I asked Lisa, a graduate of our local Christian counseling program, what was the most important thing she learned in three years. She didn't miss a beat: "The heart is active, not passive." That changes everything.
I was accustomed to thinking of discouragement as something that happens to a person. But on closer examination of discouragement in my existential experience, I have been taken aback by how -volitional or "active" it is. To go around saying, "I am -discouraged," as if it's a saddle someone strapped to your back while you kicked and screamed against it, is akin to Aaron's version of how he made the golden calf: "So they gave me [the gold], and I threw it into the fire, and out came this calf" (Exodus 32:24). Um, no.
I have noticed that I actually choose discouragement. Sounds nuts, but a quiet little heart transaction takes place at some point (typically, in my case, very early in the game) in which I say to myself, "I don't want to fight this thing. I'm going to just give in to it."
Sometimes I give in to the discouragement because I have been round this block so often that God can't possibly forgive and reinstate me again-at least not until I show Him a good two weeks of being -properly miserable. If this is your problem too, I have a verse for us: "'Yet even now,' declares the Lord, 'return to Me with all your heart'" (Joel 2:12). I often rest my whole life on that "yet even now."
To be tempted is to enter a cave. It's a deep cave but most of us never find that out. We bail almost at the entrance, and few ever see the dark parts of the interior, nor feel the full force of the darkness.

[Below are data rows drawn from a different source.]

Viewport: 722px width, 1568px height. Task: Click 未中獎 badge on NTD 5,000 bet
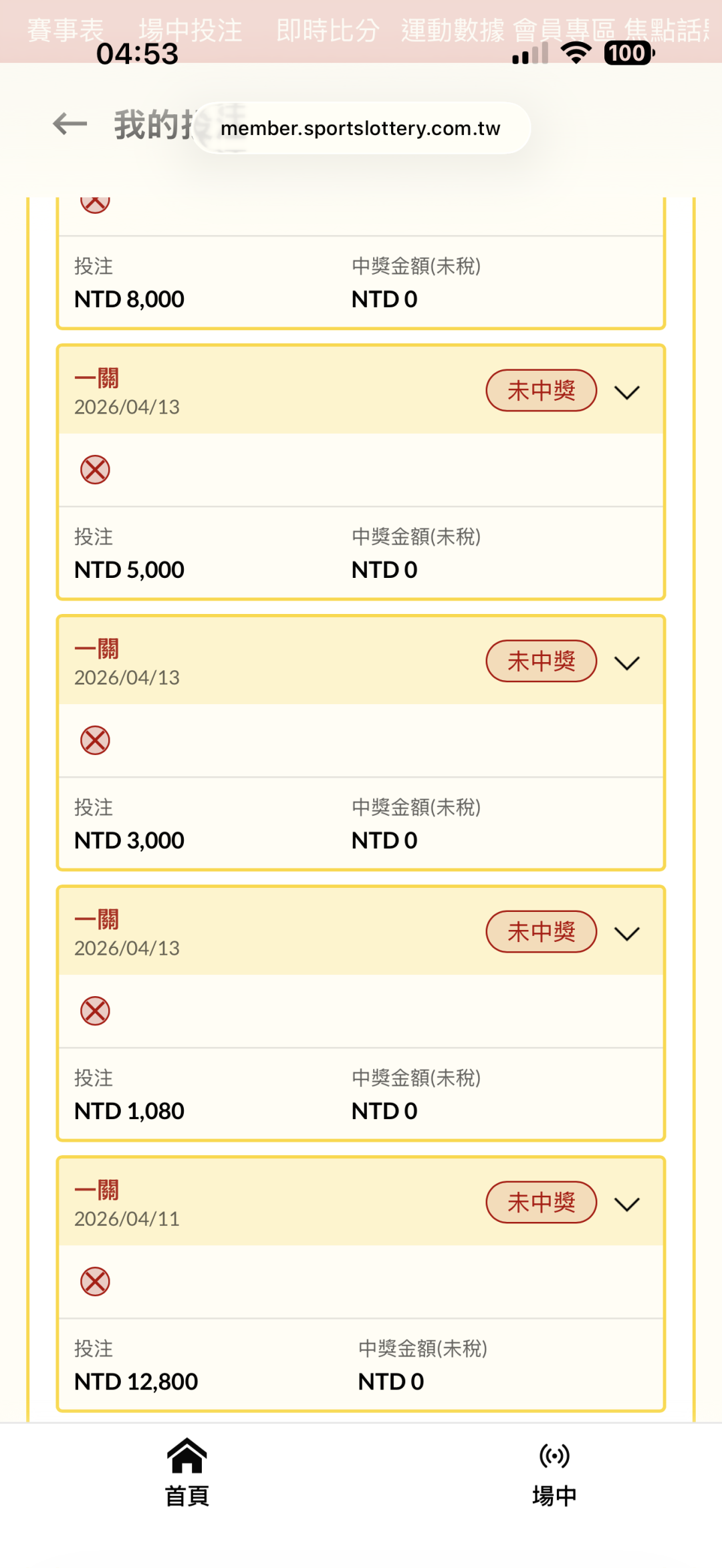541,391
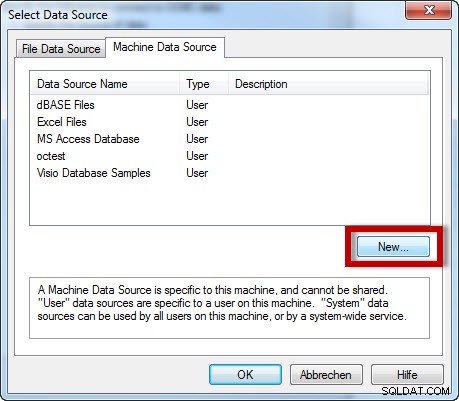Viewport: 459px width, 401px height.
Task: Click the User type cell for dBASE Files
Action: [197, 105]
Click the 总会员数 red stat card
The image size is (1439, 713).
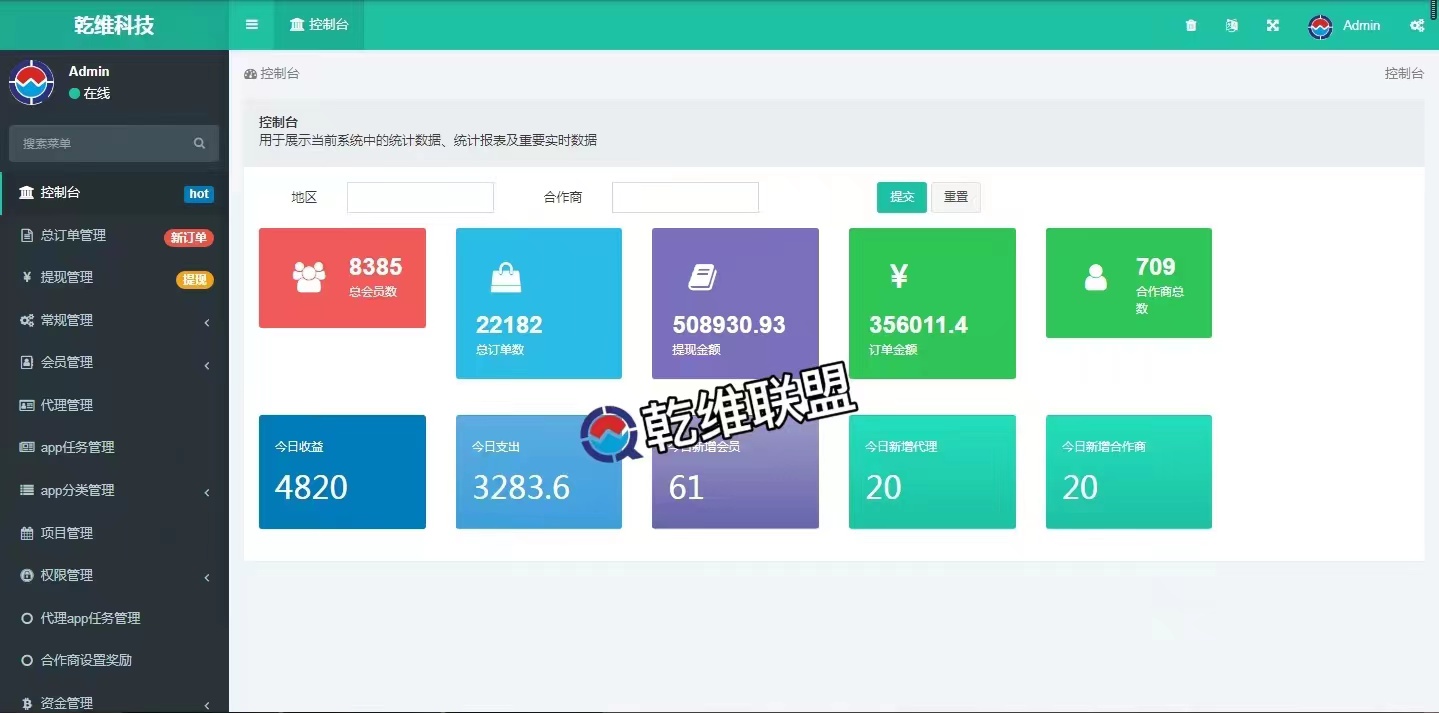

Jesus ventured in all the way, and wrestled Minotaur and Cyclops. Don't ever say it wasn't fair that Jesus had a leg up on us in temptation because He didn't have a sin nature.
"Fight the good fight of the faith" (1 Timothy 6:12) has always struck me as a good slogan or political rallying song. I had no idea what it meant. Now I see that it has nothing external about it at all. You will never see someone "fight the good fight of the faith." It all happened when you weren't there, alone on a long country walk, just between him and the Lord. That's where the blood and sweat and the dying occurred. By the time you spotted the fellow out in public-in the visible battlefield, or at a PTO meeting, or pushing away some lucrative job offer, or not leaving his wife-the heavy lifting was already done. One often detects a certain peace in the presence of such people.
Some have observed that in the few days before a -person's suicide, he seemed serene and almost cheerful. That's because his mind was made up. He was stressed the week earlier, at the time that he was still wrestling with the decision, but now he is resolved and the internal -wrangling is over.
All of which instructs me that everything that matters is internal-and so we come full circle to all those biblical teachings about the heart that we passed over as if too obvious. There are no larger battles than the private internal ones. I am almost ready to say there are no other battles at all.
And the corollary is that there is no Christian life except the moment-by-moment kind-more pointedly, the moment-by-moment choice to believe God. The Christian life is not lived on the level of doctrine, or our various observances, or our political action, though these are all required. And what that moment-by-moment faith in God looks like is a brawl. If there is no constant battle, there is -probably no authentic life. The battle can be joyful, but it is a battle. And it comes with a promise:
"Blessed is the man who remains steadfast under trial, for when he has stood the test he will receive the crown of life, which God has promised to those who love Him" (James 1:12).